La population de l'Estrie, d'une partie de la Montérégie et du Centre-du-Québec bénéficie de services spécialisés et ultraspécialisés offerts au Centre hospitalier universitaire de Sherbrooke (CHUS).

La qualité de vie des patients s'améliore considérablement grâce aux chercheurs qui s'affairent à développer et/ou à améliorer de nouveaux traitements et de nouveaux appareils à la fine pointe de la technologie. 

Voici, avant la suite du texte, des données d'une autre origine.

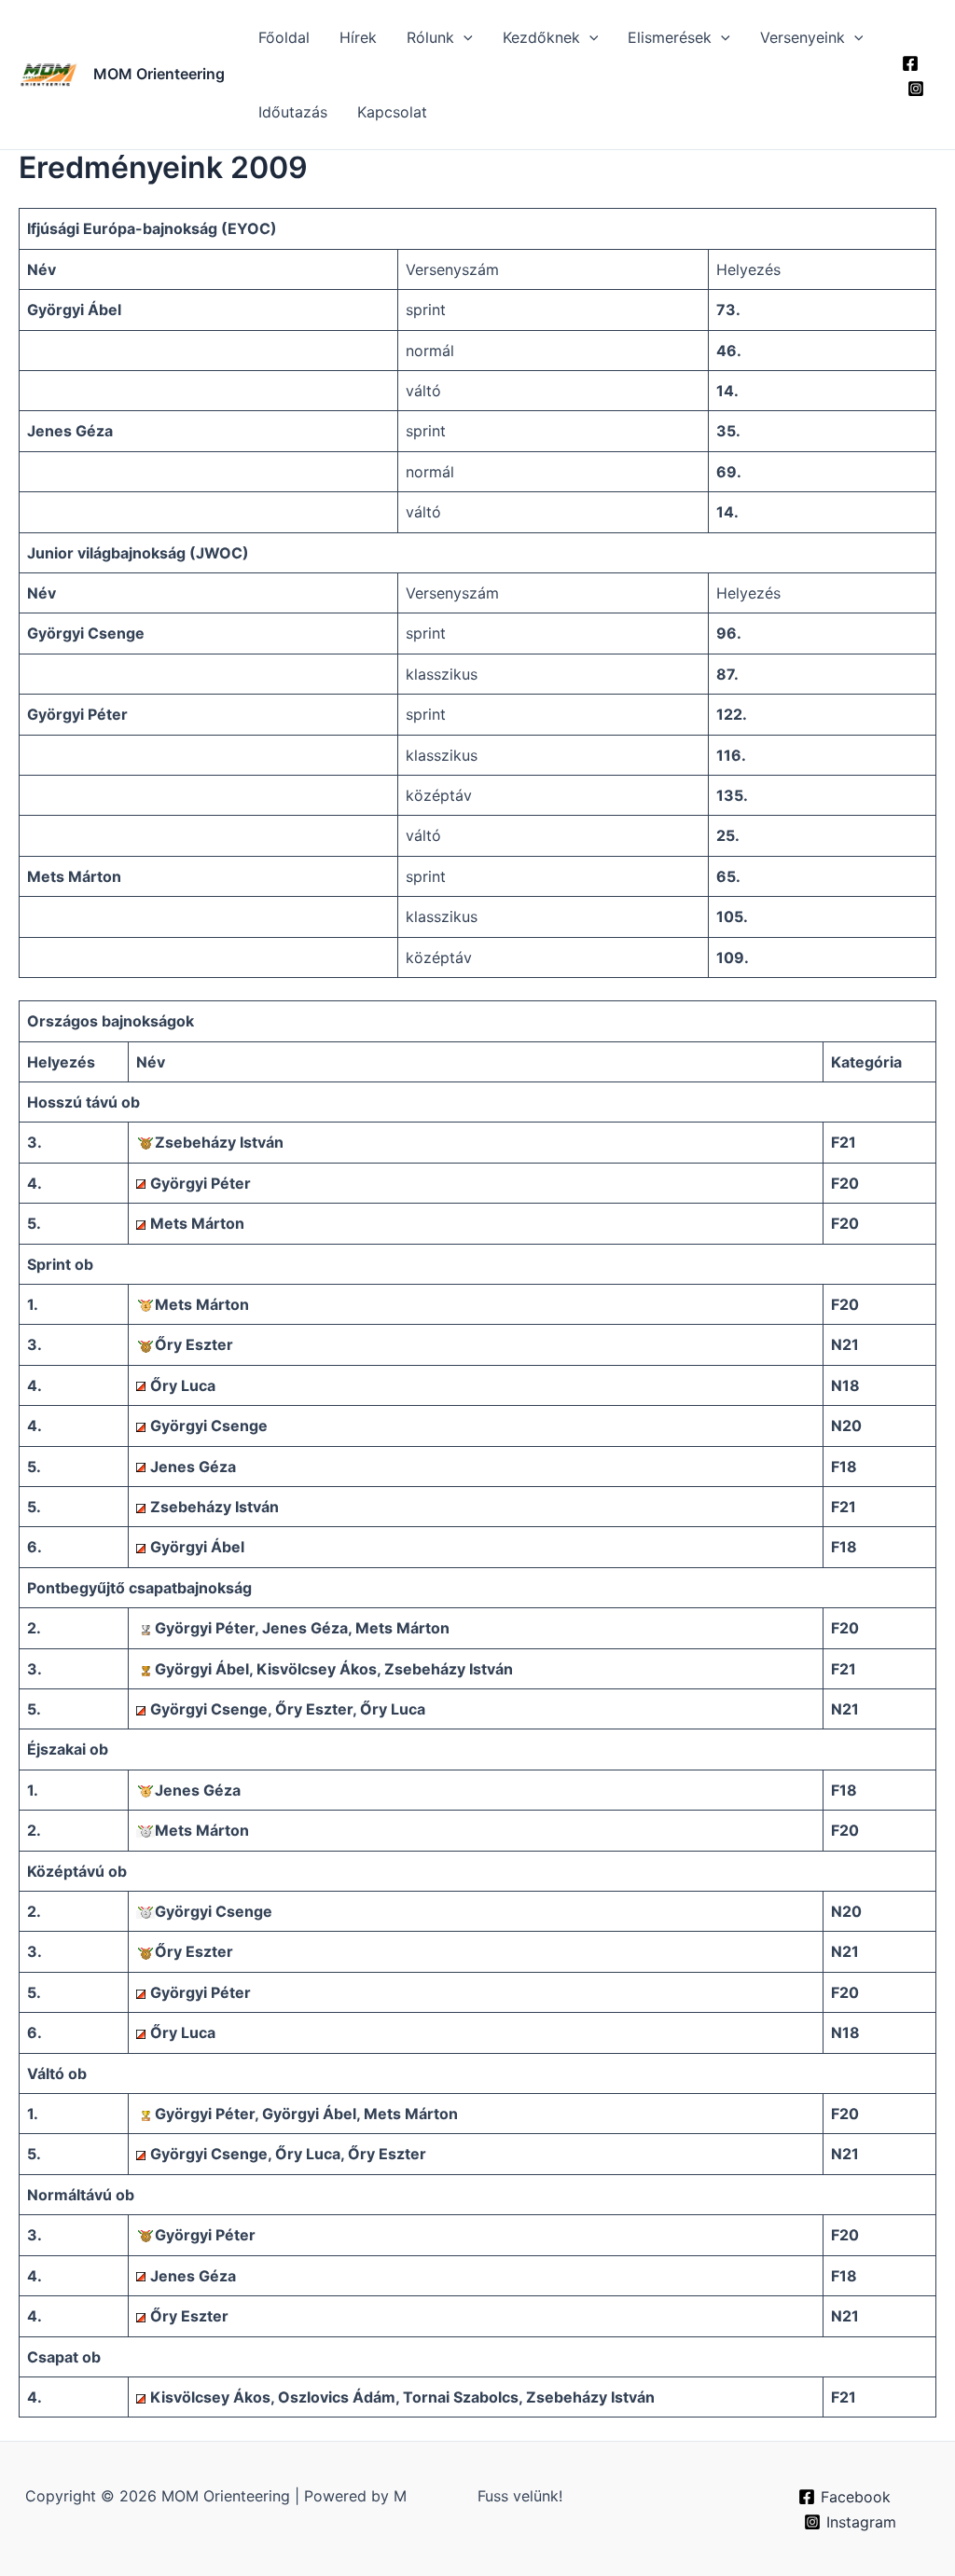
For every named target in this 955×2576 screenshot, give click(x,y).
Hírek (358, 37)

Nos spécialistes et nos chercheurs se distinguent au niveau local, régional et international dans les secteurs de pointe suivants :

 

 

Le scalpel gamma : les lésions du cerveau opérées sans opération

Certains patients qui ont des lésions cérébrales peuvent être traités par le sclapel gamma. Ce bistouri, d’une extrême précision et indolore, permet de détruire les tumeurs cérébrales et les anomalies des vaisseaux sanguins profondément logées dans le cerveau. Le traitement se fait à l’aide de rayons gamma (un type de radiation), sans avoir recours à la chirurgie conventionnelle du cerveau. Excellente alternative à la chirurgie et à la radiothérapie, le scalpel gamma ne nécessite qu’un seul traitement.  Premier appareil du genre au Québec et deuxième au Canada, le scalpel gamma est utilisé au CHUS depuis le 17 août 2004.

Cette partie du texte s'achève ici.